== DATA SHOWN ==
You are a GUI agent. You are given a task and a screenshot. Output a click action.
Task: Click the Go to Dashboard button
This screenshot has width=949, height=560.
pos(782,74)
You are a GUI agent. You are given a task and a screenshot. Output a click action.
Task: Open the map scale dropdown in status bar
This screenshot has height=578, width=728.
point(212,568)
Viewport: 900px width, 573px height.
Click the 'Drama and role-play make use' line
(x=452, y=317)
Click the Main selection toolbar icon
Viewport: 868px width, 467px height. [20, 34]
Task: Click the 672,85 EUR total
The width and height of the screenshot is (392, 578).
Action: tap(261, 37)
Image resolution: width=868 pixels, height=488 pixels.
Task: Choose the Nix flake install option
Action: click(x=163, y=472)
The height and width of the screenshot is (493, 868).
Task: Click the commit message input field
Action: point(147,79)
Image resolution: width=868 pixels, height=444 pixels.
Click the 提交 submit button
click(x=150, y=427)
===
== DATA SHOWN ==
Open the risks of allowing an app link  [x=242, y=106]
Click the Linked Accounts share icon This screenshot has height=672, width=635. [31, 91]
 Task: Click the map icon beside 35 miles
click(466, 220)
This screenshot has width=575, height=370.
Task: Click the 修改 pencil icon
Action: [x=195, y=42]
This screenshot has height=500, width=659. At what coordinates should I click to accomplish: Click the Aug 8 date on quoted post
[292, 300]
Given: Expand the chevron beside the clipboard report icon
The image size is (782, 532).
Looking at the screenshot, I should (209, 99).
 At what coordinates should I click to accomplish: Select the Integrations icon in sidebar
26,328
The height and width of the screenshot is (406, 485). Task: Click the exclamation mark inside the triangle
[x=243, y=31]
===
== DATA SHOWN ==
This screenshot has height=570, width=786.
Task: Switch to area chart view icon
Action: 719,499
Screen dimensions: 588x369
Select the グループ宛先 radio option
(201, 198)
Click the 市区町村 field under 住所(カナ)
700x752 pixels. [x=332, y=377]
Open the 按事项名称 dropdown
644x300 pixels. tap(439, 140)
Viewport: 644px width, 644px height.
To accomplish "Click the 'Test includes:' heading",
===
WHAT TO PRODUCE
Looking at the data above, return every line from the one with "Click the Main selection toolbar icon" down to the one with "Task: Click the 672,85 EUR total", exactly and inclusively.

TASK RESULT
Click the Main selection toolbar icon
Viewport: 868px width, 467px height. [20, 34]
Task: Click the 672,85 EUR total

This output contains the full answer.